治療を始めたばかりの人や、精神的・肉体的に衰弱した状態にある人のためのエリアは、休息と熟考のために設計されており、草原や小さな森のような広い空間に様々な種類の植物が植えられています。
活動が活発になるように、そして治療に積極的に参加するようにとの目的で設計されたエリアでは、ガーデンの手入れや小動物の世話、または果物を収穫や、ガーデニングを実践できるようになっています。(Grahnら、2007年)。

ランドスケープ・ガーデナー、園芸療法士、作業療法士、精神科医、心理療法士などの学際的なチームが協力して、患者さんが自然の中に浸り、その治癒力の恩恵を受けることができるようなっています。Stigsdotter & Grahn 2003)。

 

スペインのセラピーガーデン

癒しと治療的な庭園を設計する建築とランドスケープスタジオ「cómo crear historias(物語を作るには)」では、都会にオアシスとしてヒーリングガーデンを作るという理念で活動しており、患者さんや来院者、スタッフのストレスを緩和できるようにと活動しています。
ヒーリングガーデンは、異なる利用者間の交流のためのリラックスした環境を提供するだけでなく、セラピーやリハビリテーションの発展のためのスペースを提供することができます(García Fernández 2019)。

「cómo crear historias」では、患者さんや家族、スタッフたちがどのように成長していくのか、ルート、行動、相互作用、ニーズなどを探るために、空間を利用するすべての人々との参加型デザインプロセスや、環境の民族誌的分析を含む、彼ら独自のヒーリングガーデンの作り方を持っています。

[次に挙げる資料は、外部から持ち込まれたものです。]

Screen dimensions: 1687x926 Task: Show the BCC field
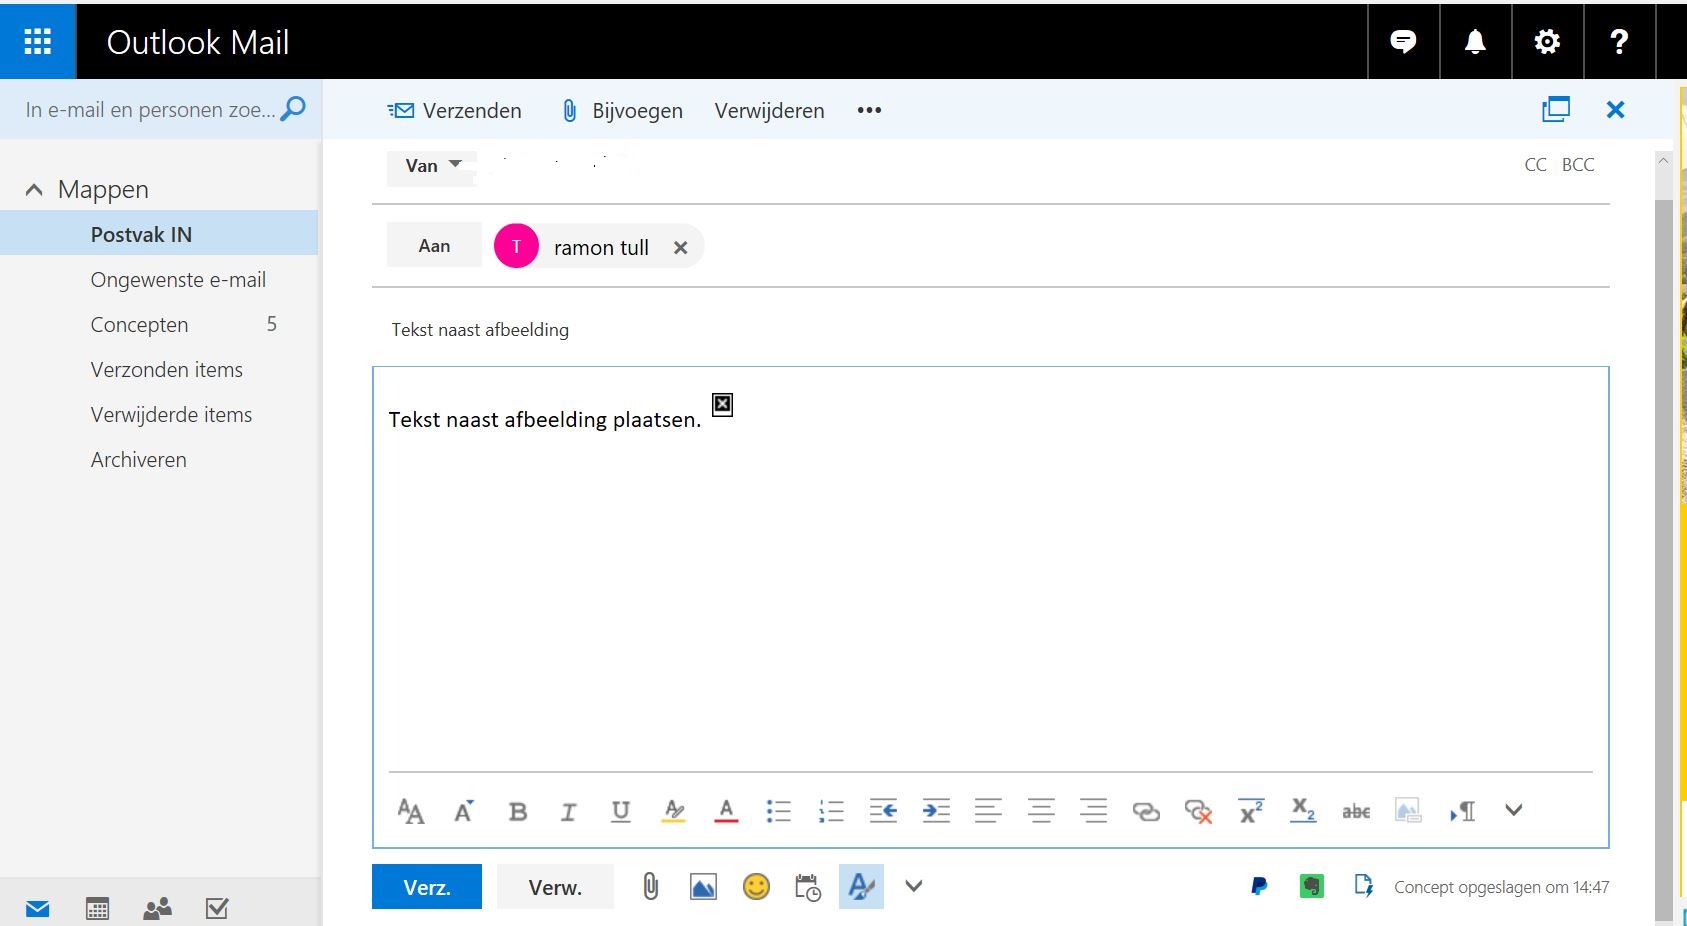pyautogui.click(x=1578, y=165)
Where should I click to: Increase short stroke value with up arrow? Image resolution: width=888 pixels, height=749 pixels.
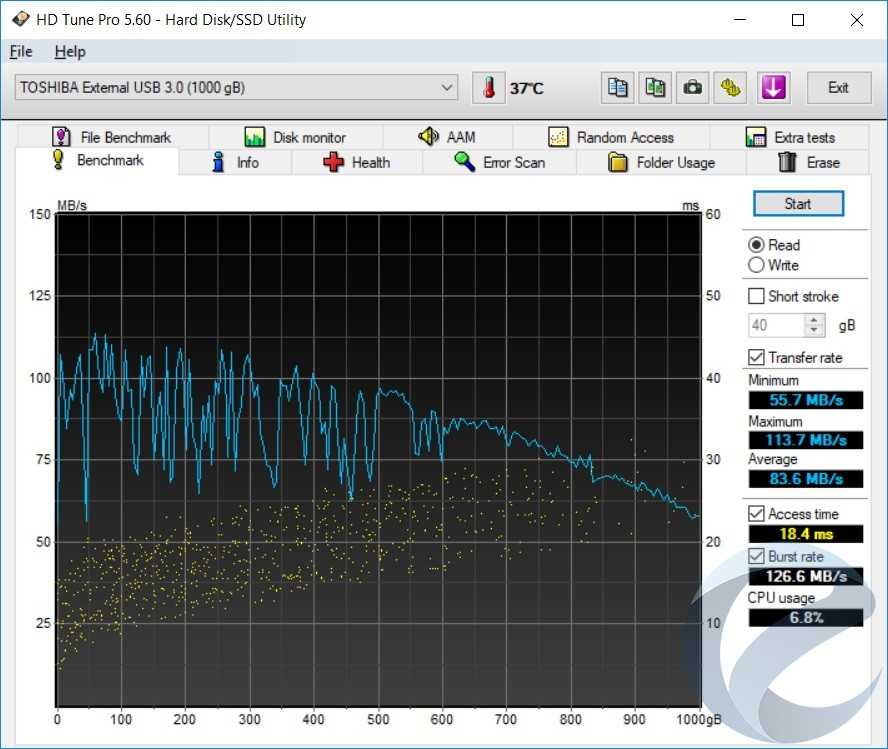tap(815, 320)
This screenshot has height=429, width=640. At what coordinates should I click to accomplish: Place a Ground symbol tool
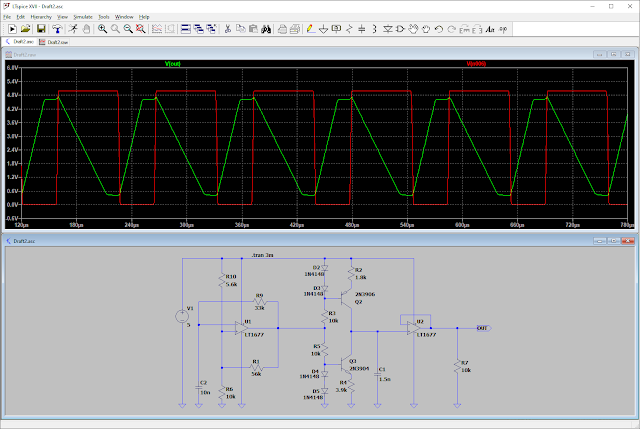(325, 29)
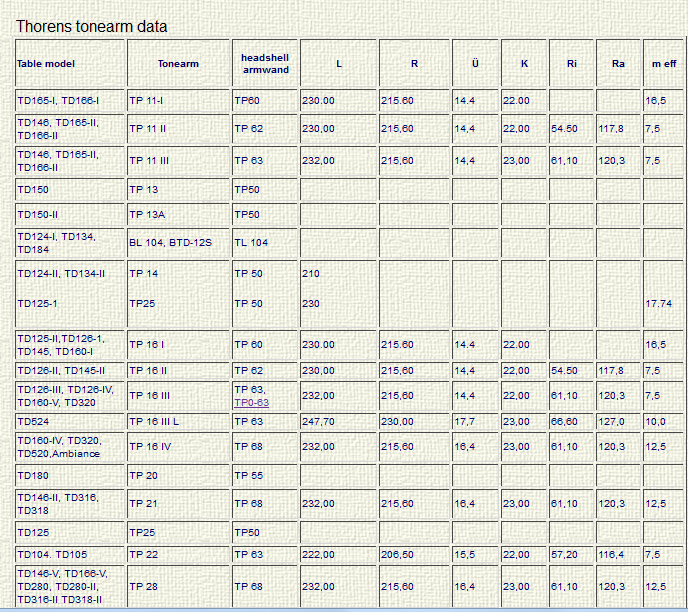Select the 'TP 16 III L' tonearm cell
The height and width of the screenshot is (612, 688).
(154, 422)
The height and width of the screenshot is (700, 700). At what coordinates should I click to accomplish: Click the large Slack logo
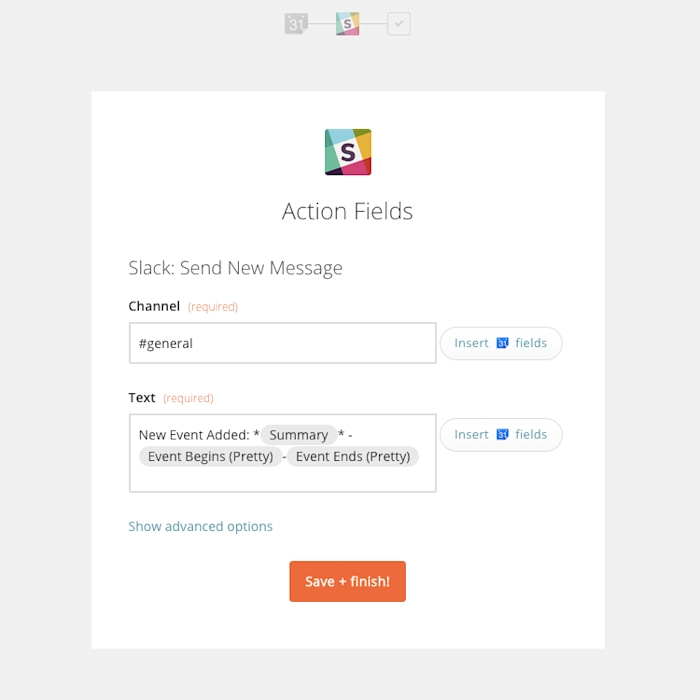(348, 152)
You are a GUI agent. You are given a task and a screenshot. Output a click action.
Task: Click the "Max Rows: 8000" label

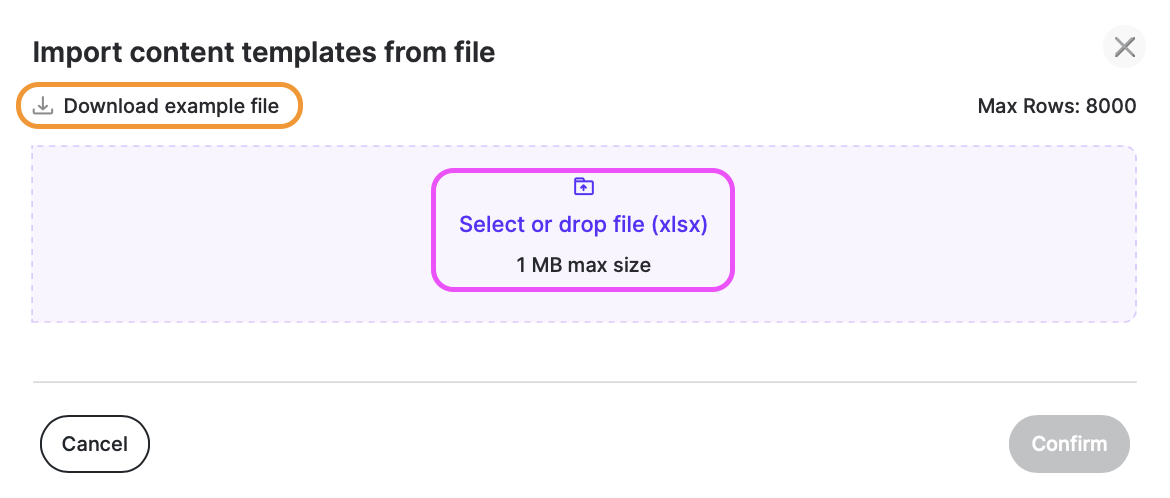[x=1056, y=106]
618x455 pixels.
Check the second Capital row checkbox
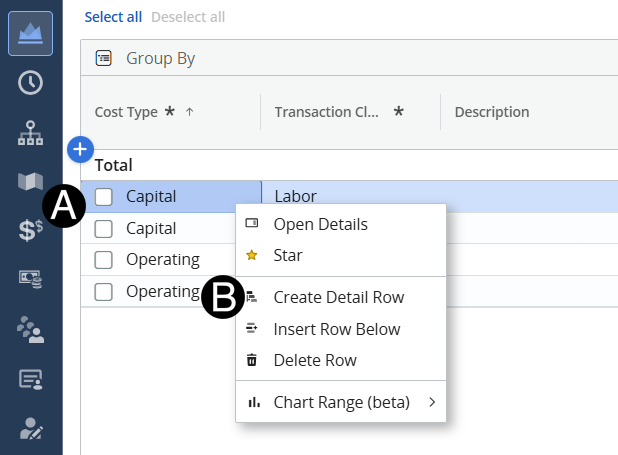point(104,228)

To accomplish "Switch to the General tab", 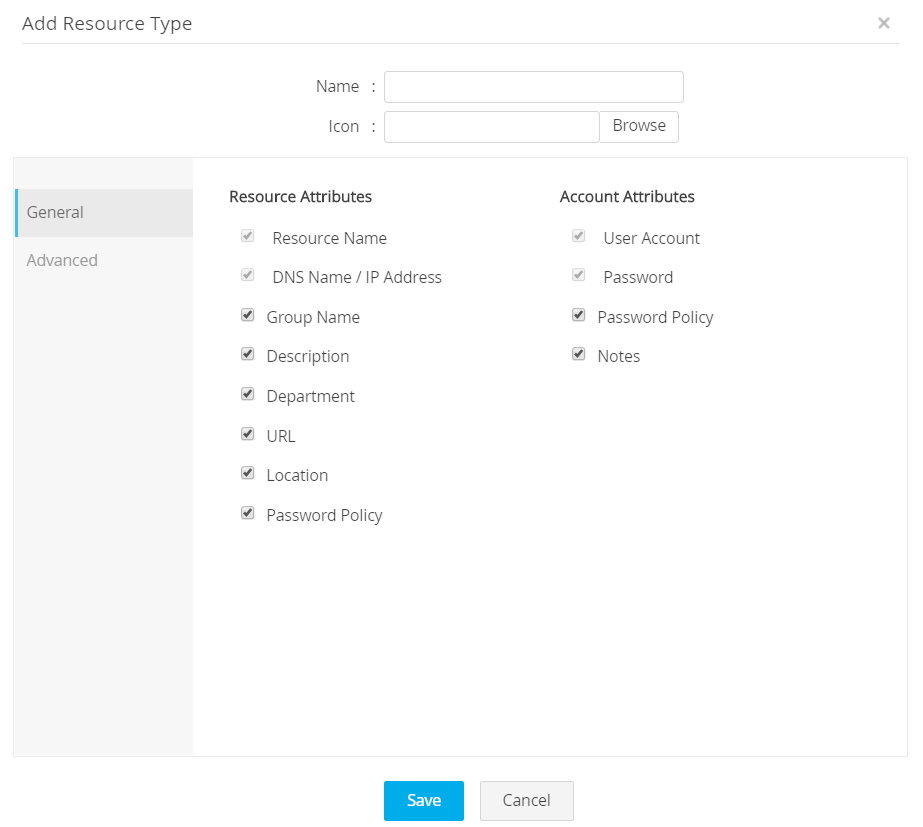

このスタジオでは、関係者たちの交流や運動の機会を提供するために、アクセスしやすい庭園を設計しています。人々が意思決定をしたり、社会経験を積んだり、必要に応じてプライバシーを求めたりすることができる場所として、自然の中からの癒しを感じられる場所の提供を提供しています。

現在、スペインでは公共のものでも、病院や老人ホームにあるものでも、多くのセラピーガーデンがあります。
その一例として、コスラーダ(マドリード)にあるセラピーガーデン「ロス・センティドス」は、アルナープのような過去の経験をガイドにしています。
同様に、アルツハイマー病や認知症の高齢者における園芸療法に関連した既存のエビデンスを利用しており、注意力の向上、ストレスの軽減、痛みの知覚の改善に有益であることが示されています(Detweiler et al)。
「ロス・センティドス」は、コスラーダの人口の25%を占める障害者や高齢者が利用しており、なるべく利用者の要介護度合を減らせるように、そしてアクティブな高齢化を促進するために、2018年に町議会によって発足しました。
利用者の認知、感覚、身体能力を刺激するためのさまざまなモジュールがあり、それぞれの患者さんの特性を考慮に入れて、ニーズに合わせた介入を展開しています。